For many years a distinction has been drawn between the Moine and Dalradian supergroups in the mapping of the metamorphic core of the Caledonian mountain belt (Figs 19 and 20). The Moine Supergroup was named after a stretch of moorland on the north coast. It forms most of the Northern Highland terrane and may be present also in part of the Grampian Highland Terrane (Fig. 19). In contrast, the Dalradian Supergroup contains a greater variety of metamorphic rock types that have made it possible to trace distinctive subdivisions across most of the rest of the Grampian Highland terrane and even into Shetland. The name Dalradian has many historic roots and, in a geological sense it simply indicates association with the Scottish Highlands and parts of Ireland. There is general agreement that the original (pre-metamorphism) sediments of the Moine are older than those of the Dalradian, but the mapping of any boundary between them is still very arbitrary, and is not important in our review of landscapes across Scotland.

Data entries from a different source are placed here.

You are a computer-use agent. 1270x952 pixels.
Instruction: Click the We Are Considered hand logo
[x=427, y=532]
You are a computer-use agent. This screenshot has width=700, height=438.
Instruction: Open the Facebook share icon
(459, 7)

FIG 25. Diagram showing major plate-scale ocean closings and openings, with compressive events on the plate margins that generated events during the Caledonian and later Variscan mountain building. Ma (mega-annum) = million years ago.

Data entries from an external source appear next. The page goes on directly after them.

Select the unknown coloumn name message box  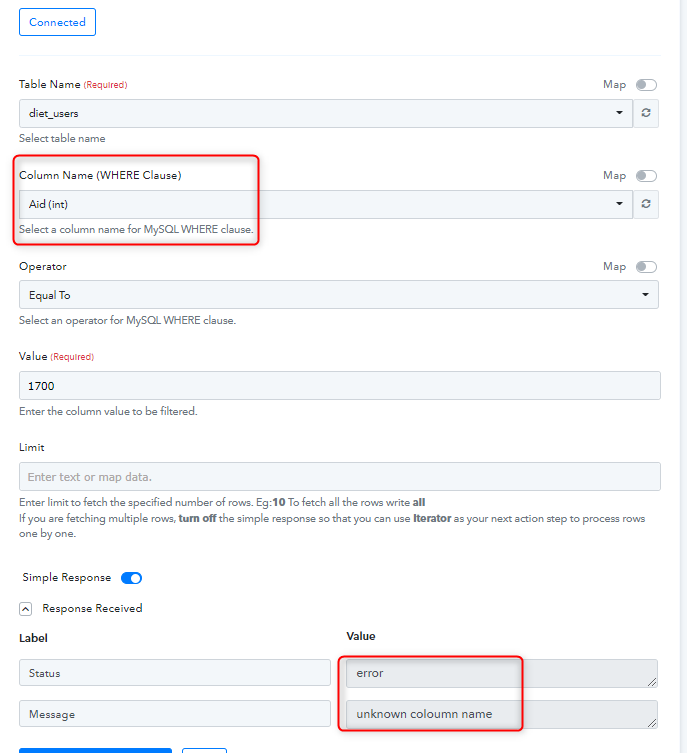click(x=502, y=714)
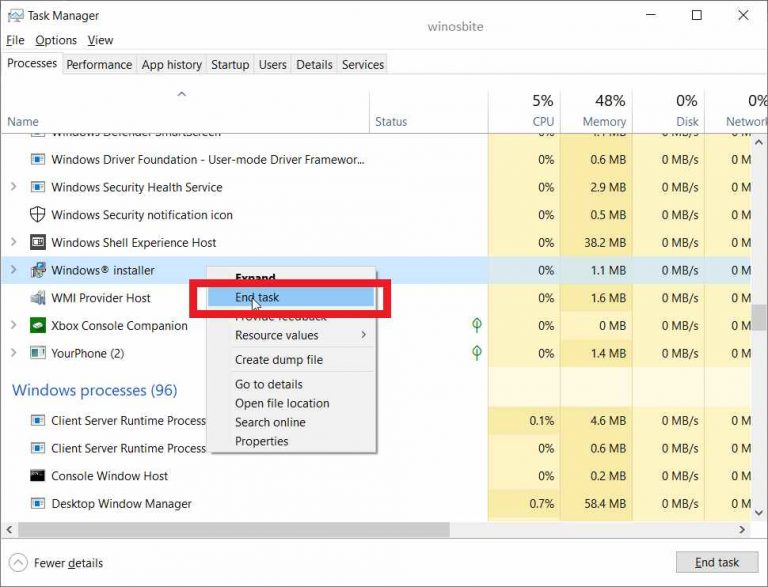The width and height of the screenshot is (768, 587).
Task: Expand the YourPhone (2) process group
Action: pyautogui.click(x=13, y=353)
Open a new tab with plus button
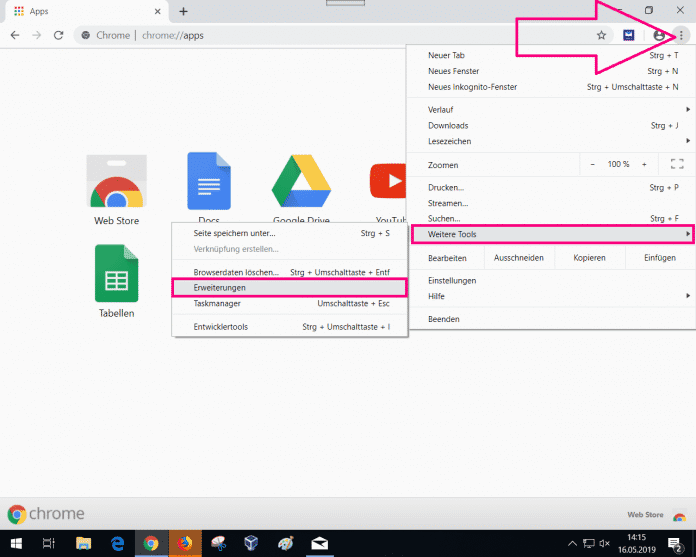The image size is (696, 557). tap(183, 11)

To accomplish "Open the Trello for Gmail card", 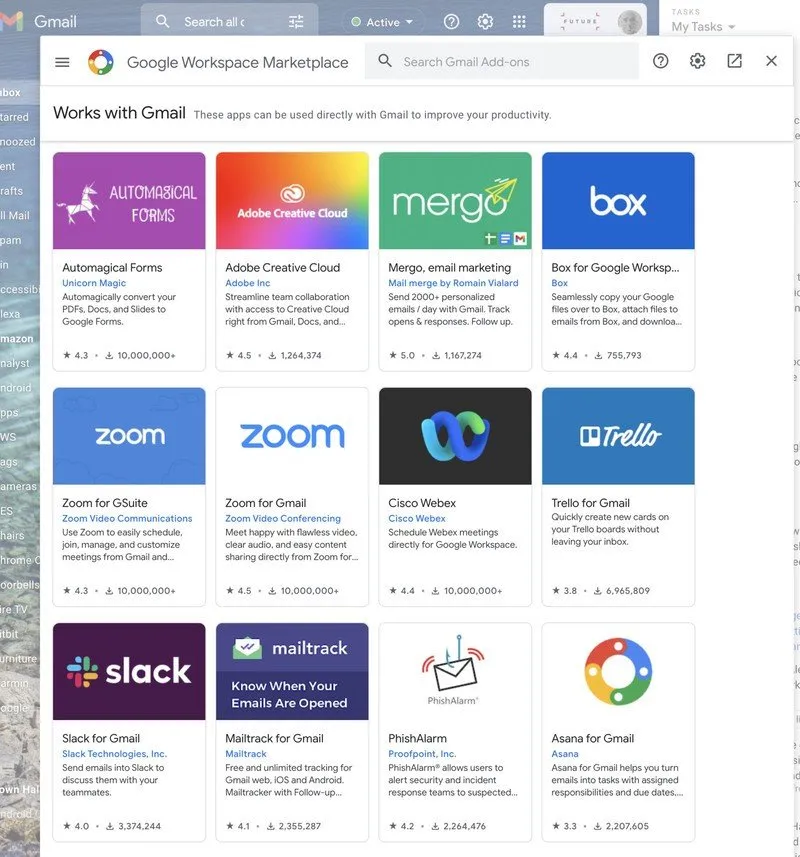I will 618,495.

The dominant bedrock of both these supergroups is metamorphic. In other words, the bedrock has been altered but not melted, during the growth of new minerals under the high temperatures and/or pressures generated by compressive movements and thickening of the crust. The original rocks of the Moine and Dalradian were mostly formed as sediments, mainly muds and sands but also occasionally lime-rich sediments. These sediments have now been transformed into schists (also called pelites; originally mudstones) and psammites (originally sandstones).

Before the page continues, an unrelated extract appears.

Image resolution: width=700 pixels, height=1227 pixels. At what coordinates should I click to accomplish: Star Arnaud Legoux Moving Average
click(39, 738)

Knowledge of the age of the original rocks and the age of their alteration depends on sophisticated analysis of the decay of radioactive mineral components. The Moine Supergroup appears to have been deposited in the Neoproterozoic (about 1000 – 900 million years ago), so it was being formed at the same time as part of the Torridonian succession, although horizontal movements have brought them closer since they formed. Today, the Moine contains evidence of at least three different episodes of mineral alteration, the first around 850 million years ago (Knoydartian), the second 470 million years ago (Grampian; mid-Ordovician) and the last roughly 430 million years ago (Scandian; mid-Silurian), each resulting from phases of movement in the Earth’s crust where the rocks were moved, folded and fractured (Fig. 21). The Grampian and Scandian episodes are usefully distinguished as important phases in building the core of the Caledonian mountain belt. A further phase, the Acadian (mid-Devonian, 400 million years ago), is more clearly seen in other areas, showing that the movement pattern along the mountain belt involved many distinct continental fragments with different movement histories (Fig. 25). Much later, in the Mesozoic and Cenozoic, this belt was split by the plate divergence that formed the Atlantic Ocean, explaining why today there are other fragments of the Caledonian belt in Canada, Greenland and Scandinavia.